- **How to complete this task**: Pull out of the data below the stretch of lines bounded by the one containing "Image resolution: width=2048" and the one containing "Open the 'Refactor", both bounds included, unchanged.

(Stored data)

====

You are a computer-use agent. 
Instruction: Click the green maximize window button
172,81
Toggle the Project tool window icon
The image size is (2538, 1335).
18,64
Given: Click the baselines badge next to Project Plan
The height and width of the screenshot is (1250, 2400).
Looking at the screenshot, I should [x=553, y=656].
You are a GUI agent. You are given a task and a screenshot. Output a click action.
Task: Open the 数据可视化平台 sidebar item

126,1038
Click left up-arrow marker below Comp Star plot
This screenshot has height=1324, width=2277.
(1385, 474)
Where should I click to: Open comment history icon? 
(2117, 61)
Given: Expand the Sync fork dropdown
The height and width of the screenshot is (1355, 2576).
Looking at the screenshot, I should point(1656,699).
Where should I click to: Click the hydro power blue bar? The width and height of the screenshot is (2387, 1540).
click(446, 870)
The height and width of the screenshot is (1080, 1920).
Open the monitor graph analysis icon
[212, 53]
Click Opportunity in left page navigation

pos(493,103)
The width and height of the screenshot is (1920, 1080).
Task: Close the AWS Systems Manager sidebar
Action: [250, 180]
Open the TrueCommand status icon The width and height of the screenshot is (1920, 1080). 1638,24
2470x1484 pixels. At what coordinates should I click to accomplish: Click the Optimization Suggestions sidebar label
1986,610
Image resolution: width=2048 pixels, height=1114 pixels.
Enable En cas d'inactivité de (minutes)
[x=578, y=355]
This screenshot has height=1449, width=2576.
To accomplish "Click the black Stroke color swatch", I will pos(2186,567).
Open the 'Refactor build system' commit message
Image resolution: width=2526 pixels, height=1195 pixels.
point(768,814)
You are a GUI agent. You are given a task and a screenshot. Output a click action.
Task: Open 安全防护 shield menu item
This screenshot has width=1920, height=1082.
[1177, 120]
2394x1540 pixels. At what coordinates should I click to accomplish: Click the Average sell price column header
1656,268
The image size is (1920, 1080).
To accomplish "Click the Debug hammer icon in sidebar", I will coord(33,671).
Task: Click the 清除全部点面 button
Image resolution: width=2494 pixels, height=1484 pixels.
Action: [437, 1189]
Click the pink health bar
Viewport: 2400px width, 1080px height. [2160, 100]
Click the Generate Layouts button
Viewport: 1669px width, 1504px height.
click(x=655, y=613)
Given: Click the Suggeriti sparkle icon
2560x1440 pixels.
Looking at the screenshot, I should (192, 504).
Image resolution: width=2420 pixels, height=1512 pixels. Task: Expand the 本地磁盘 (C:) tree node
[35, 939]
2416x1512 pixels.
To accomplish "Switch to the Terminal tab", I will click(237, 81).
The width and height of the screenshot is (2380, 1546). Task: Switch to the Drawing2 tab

====

- **Finished exercise**:
Image resolution: width=2048 pixels, height=1114 pixels.
Enable En cas d'inactivité de (minutes)
[x=578, y=355]
This screenshot has height=1449, width=2576.
To accomplish "Click the black Stroke color swatch", I will pos(2186,567).
Open the 'Refactor build system' commit message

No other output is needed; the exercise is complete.